• **Exercise objective**:
Turn every line of the material below into a Markdown table with the columns "Row" and "Line," numbering each row and leaving out blank lines.

───── Data section ─────

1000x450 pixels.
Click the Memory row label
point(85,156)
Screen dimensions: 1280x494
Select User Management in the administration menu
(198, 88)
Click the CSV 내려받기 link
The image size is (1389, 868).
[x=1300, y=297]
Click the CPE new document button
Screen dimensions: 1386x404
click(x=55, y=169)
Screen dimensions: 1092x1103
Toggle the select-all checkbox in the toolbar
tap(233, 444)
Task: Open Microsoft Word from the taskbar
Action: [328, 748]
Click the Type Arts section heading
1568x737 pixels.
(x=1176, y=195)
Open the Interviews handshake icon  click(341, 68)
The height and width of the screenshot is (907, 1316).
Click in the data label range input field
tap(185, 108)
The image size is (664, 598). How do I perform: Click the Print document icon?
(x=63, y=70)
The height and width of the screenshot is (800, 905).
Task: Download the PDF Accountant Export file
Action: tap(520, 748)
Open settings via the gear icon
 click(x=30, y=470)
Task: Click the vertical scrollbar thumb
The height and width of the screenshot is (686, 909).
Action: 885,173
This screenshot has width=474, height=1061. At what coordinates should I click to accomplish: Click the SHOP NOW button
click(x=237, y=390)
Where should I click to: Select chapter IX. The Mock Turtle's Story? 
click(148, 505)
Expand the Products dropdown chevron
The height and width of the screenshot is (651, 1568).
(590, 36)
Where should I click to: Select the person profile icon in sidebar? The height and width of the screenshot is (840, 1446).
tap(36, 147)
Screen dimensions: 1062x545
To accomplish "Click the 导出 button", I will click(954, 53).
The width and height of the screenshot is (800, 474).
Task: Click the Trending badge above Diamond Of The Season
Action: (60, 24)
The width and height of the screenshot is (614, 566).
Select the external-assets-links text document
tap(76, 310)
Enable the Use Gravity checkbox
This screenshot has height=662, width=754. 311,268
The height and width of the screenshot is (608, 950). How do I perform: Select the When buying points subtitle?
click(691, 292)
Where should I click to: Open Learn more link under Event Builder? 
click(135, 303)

─────

• **Answer for this exercise**:
| Row | Line |
|---|---|
| 1 | 1000x450 pixels. |
| 2 | Click the Memory row label |
| 3 | point(85,156) |
| 4 | Screen dimensions: 1280x494 |
| 5 | Select User Management in the administration menu |
| 6 | (198, 88) |
| 7 | Click the CSV 내려받기 link |
| 8 | The image size is (1389, 868). |
| 9 | [x=1300, y=297] |
| 10 | Click the CPE new document button |
| 11 | Screen dimensions: 1386x404 |
| 12 | click(x=55, y=169) |
| 13 | Screen dimensions: 1092x1103 |
| 14 | Toggle the select-all checkbox in the toolbar |
| 15 | tap(233, 444) |
| 16 | Task: Open Microsoft Word from the taskbar |
| 17 | Action: [328, 748] |
| 18 | Click the Type Arts section heading |
| 19 | 1568x737 pixels. |
| 20 | (x=1176, y=195) |
| 21 | Open the Interviews handshake icon  click(341, 68) |
| 22 | The height and width of the screenshot is (907, 1316). |
| 23 | Click in the data label range input field |
| 24 | tap(185, 108) |
| 25 | The image size is (664, 598). How do I perform: Click the Print document icon? |
| 26 | (x=63, y=70) |
| 27 | The height and width of the screenshot is (800, 905). |
| 28 | Task: Download the PDF Accountant Export file |
| 29 | Action: tap(520, 748) |
| 30 | Open settings via the gear icon |
| 31 |  click(x=30, y=470) |
| 32 | Task: Click the vertical scrollbar thumb |
| 33 | The height and width of the screenshot is (686, 909). |
| 34 | Action: 885,173 |
| 35 | This screenshot has width=474, height=1061. At what coordinates should I click to accomplish: Click the SHOP NOW button |
| 36 | click(x=237, y=390) |
| 37 | Where should I click to: Select chapter IX. The Mock Turtle's Story?  |
| 38 | click(148, 505) |
| 39 | Expand the Products dropdown chevron |
| 40 | The height and width of the screenshot is (651, 1568). |
| 41 | (590, 36) |
| 42 | Where should I click to: Select the person profile icon in sidebar? The height and width of the screenshot is (840, 1446). |
| 43 | tap(36, 147) |
| 44 | Screen dimensions: 1062x545 |
| 45 | To accomplish "Click the 导出 button", I will click(954, 53). |
| 46 | The width and height of the screenshot is (800, 474). |
| 47 | Task: Click the Trending badge above Diamond Of The Season |
| 48 | Action: (60, 24) |
| 49 | The width and height of the screenshot is (614, 566). |
| 50 | Select the external-assets-links text document |
| 51 | tap(76, 310) |
| 52 | Enable the Use Gravity checkbox |
| 53 | This screenshot has height=662, width=754. 311,268 |
| 54 | The height and width of the screenshot is (608, 950). How do I perform: Select the When buying points subtitle? |
| 55 | click(691, 292) |
| 56 | Where should I click to: Open Learn more link under Event Builder?  |
| 57 | click(135, 303) |